Back in the day . . . Remembering a time when the BBS was king.
posted by dogmatic at 9:58 PM PST - 13 comments

on the same day as
The odd phenomenon of tribute bands. Heartfelt homage and harmless fun? Creepy obsession and pale imitation? Whatever you see it as, their numbers are swelling. Some that you'd expect, a few that'll surprise you, at least one that vaguely frightens me and one to which I say 'it's about time!'. Sincerest form of flattery or mild insanity? Your call.
posted by jonmc at 7:53 PM PST - 13 comments

"since", she says, "Metafilter is the ultimate BBS tribute site".

Cheapo WiFi

Just a datapoint: with rebates, WiFi cards are now down to $35 in the US.


Smart Contracts

Nick Szabo, one of the more precise extropian thinkers, has sketched out a formal language for defining contracts. I'd love to hear what a lawyer (preferably a lawyer with some knowledge of computer language theory) thought of this. He also has a lighter piece on Medieval clocks and economics. - from Seth


Bad UI!

Shades of Henry Ford: one of those "bad UI" moments.



2002-06-01

All change: Stanton and Declan moving on; RSS >Link< added; Java Haiku!; Brewster Is God

Brewster "Internet Archive" Kahle is God; and a hardworking God at that. Latest project: digitising and distributing the receding edge - that's to say, all the public domain stuff that existed prior to the Web.

"Public Access to the Public Domain" is a step towards Raj's "Universal Access to Human Knowledge". How hard can it be?
- from Aaron


We have to use the
next value from each node to
get to the next node.

Allen B. Downey, co-author of the How To Think Like A Computer Scientist (libre edition here): has written a Java version of haiku, and ran his book through it.


I've added that <LINK> thing. What mime type should RDF be anyway? I have it down at application/xml. Is that right?


Movements in the politech world. Stanton 'mech' McCandlish is leaving the EFF. Like old movie stars who you can only imagine in black and white, I can only see Stanton's name in non-proportional Courier font, sitting on top of e-mails from the Blue Ribbon era EFF. Declan McCullagh is moving from Wired News, too.

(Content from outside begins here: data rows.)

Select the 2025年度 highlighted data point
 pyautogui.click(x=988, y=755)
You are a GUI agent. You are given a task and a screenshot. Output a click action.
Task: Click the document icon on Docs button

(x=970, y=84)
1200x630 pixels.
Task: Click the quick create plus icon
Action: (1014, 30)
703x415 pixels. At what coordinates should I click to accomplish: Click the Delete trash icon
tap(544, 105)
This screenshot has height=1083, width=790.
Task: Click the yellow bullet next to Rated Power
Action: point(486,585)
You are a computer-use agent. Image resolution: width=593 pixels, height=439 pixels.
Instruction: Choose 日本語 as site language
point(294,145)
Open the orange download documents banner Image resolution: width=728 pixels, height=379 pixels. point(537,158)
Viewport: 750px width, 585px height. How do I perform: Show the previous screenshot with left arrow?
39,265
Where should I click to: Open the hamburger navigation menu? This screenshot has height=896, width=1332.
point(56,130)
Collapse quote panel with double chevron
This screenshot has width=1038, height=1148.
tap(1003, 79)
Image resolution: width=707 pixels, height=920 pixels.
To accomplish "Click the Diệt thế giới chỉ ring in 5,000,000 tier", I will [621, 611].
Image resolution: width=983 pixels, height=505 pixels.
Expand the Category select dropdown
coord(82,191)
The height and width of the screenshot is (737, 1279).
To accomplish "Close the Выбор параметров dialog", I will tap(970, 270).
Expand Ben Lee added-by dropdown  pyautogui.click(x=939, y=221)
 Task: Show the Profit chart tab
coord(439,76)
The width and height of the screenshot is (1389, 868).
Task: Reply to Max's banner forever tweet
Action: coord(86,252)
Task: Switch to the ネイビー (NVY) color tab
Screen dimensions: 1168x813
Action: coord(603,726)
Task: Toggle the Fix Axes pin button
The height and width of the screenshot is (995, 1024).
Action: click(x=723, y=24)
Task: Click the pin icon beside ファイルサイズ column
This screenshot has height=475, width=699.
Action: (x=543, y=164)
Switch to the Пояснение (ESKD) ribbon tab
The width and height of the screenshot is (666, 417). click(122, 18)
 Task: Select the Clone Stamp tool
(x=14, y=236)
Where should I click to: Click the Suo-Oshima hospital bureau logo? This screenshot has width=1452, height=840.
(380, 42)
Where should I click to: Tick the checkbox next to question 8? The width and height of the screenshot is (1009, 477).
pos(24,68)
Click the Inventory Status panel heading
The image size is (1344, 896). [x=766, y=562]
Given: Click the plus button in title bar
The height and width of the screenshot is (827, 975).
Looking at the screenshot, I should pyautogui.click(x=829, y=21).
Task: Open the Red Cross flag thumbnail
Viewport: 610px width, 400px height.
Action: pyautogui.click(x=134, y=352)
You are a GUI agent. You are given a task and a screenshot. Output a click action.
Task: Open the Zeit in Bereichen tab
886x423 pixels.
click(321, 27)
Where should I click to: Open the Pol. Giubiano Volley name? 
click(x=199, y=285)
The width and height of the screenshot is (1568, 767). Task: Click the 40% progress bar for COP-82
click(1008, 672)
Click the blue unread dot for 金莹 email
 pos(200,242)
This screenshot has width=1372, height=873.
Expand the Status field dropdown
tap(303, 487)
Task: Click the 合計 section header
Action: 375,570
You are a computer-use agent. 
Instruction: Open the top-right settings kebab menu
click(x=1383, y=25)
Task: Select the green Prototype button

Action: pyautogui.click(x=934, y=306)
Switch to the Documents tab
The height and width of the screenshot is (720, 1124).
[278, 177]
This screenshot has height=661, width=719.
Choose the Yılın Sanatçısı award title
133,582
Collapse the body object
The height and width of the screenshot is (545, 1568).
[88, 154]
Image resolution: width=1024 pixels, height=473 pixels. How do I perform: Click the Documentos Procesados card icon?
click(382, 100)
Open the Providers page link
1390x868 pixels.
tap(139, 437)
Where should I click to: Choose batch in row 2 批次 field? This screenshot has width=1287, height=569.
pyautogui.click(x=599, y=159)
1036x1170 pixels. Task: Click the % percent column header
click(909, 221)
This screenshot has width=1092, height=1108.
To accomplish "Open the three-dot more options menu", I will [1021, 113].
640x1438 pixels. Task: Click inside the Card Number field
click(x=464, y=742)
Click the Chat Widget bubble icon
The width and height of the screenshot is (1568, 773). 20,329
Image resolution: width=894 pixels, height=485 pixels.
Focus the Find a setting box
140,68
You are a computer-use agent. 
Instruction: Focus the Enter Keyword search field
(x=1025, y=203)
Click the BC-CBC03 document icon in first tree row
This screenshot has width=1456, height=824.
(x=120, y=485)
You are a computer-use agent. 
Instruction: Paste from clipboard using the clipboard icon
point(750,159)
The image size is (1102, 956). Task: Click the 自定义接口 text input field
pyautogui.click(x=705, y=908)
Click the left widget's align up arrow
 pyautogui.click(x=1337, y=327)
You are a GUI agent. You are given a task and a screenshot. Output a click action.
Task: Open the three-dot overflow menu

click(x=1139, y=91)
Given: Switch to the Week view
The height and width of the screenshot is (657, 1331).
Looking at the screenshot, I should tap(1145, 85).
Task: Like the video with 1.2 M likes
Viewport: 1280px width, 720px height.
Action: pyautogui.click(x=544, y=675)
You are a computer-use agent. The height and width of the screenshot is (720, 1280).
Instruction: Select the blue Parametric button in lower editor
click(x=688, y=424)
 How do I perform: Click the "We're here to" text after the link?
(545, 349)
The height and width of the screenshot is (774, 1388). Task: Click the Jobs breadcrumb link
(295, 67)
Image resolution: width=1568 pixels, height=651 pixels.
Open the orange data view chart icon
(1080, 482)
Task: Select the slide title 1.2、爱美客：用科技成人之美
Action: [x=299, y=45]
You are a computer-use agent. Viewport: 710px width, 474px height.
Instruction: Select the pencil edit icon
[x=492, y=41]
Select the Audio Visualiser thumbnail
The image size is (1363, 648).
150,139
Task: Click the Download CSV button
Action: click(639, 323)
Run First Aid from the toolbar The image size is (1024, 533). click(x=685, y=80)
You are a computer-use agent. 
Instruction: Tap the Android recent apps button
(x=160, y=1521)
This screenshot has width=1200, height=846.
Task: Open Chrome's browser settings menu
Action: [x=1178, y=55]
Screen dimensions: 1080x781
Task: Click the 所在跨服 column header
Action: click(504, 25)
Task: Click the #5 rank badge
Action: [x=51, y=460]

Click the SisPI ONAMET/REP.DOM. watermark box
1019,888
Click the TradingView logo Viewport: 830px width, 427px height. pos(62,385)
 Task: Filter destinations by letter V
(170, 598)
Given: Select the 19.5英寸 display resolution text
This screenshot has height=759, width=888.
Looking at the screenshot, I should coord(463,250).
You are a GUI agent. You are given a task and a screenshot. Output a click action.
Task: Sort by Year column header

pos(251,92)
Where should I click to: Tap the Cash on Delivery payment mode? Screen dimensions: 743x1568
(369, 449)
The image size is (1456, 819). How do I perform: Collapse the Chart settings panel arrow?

There are big changes occurring in the UK cyberrights scene this week, but can't talk about those quite yet.


                                                                                                                                                                                                                                                                                                           

petit disclaimer:
My employer has enough opinions of its own, without having to have mine too.